JFK: the medium, the message and the myth
Teaching History article
Dale Banham and Russell Hall present a multi-faceted rationale for an in-depth study of the 1991 film, JFK. They treat it as an ‘interpretation’ in the National Curriculum sense, constructing a varied and meticulous learning journey towards its analysis. By the end of that journey pupils had examined the central message of the film, analysed how such a message is conveyed in the film and reflected upon why the film embodied its particular interpretation at this particular time. In the now well-established tradition of National Curriculum ‘interpretations’ work, these pupils therefore found themselves exploring the changing American society of the 1960s, 70s and 80s, as much as the Kennedy era itself. There is also a second dimension to this example of planning - one that connects with Dale Banham’s influential earlier work. Banham and Hall manage to integrate a study of interpretations with plenty of knowledge-building (something that many history departments claim is very difficult to do). Readers of Teaching History or regular conference-goers in the U.K. will recall much of Banham’s work but he is perhaps most famous for his advocacy of serious in-depth work at both Key Stage 3 and GCSE, not as an argument against overview or outline understanding, but in support of precisely that.

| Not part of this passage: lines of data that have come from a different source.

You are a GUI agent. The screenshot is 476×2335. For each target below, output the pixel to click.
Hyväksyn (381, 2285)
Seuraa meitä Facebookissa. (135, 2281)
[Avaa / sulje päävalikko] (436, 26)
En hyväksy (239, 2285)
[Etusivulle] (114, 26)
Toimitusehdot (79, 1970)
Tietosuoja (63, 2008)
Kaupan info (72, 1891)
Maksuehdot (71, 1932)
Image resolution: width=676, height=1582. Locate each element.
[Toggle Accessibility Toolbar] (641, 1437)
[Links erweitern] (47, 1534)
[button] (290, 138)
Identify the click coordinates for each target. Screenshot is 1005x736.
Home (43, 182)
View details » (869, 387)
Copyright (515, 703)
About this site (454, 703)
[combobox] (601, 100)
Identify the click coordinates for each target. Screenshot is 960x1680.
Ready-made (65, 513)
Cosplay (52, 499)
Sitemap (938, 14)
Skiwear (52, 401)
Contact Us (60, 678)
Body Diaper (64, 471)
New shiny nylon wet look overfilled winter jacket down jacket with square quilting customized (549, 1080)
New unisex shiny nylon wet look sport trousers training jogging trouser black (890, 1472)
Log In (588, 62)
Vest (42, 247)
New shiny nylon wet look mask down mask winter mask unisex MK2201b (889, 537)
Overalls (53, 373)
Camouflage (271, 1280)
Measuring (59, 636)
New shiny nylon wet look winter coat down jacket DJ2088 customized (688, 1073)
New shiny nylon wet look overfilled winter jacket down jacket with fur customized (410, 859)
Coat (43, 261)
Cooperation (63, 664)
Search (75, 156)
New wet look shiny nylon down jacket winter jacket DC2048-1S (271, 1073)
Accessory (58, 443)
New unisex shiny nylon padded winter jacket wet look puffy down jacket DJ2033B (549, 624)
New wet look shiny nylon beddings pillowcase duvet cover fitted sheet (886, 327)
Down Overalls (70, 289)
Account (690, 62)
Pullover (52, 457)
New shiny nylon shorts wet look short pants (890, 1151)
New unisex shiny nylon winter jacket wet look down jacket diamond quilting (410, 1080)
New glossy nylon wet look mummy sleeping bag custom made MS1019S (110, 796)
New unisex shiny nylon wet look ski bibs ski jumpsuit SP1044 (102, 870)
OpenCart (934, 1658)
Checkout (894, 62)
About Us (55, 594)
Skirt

The ‘overview lurking within the depth’ is a phrase history teachers associate with Dale Banham. (Read his 2000 piece on teaching King John in depth to Year 7 in Teaching History, 99.) This time, with JFK, Banham and Hall continue to develop two fundamental paradoxes in children’s learning - (i) knowledge matters, but knowledge will not build itself in pupils’ heads if you just try to cover lots of content; (ii) overviews and big pictures matter, but pupils are more likely to understand, construct or enjoy them if they arrive at them through depth and detail.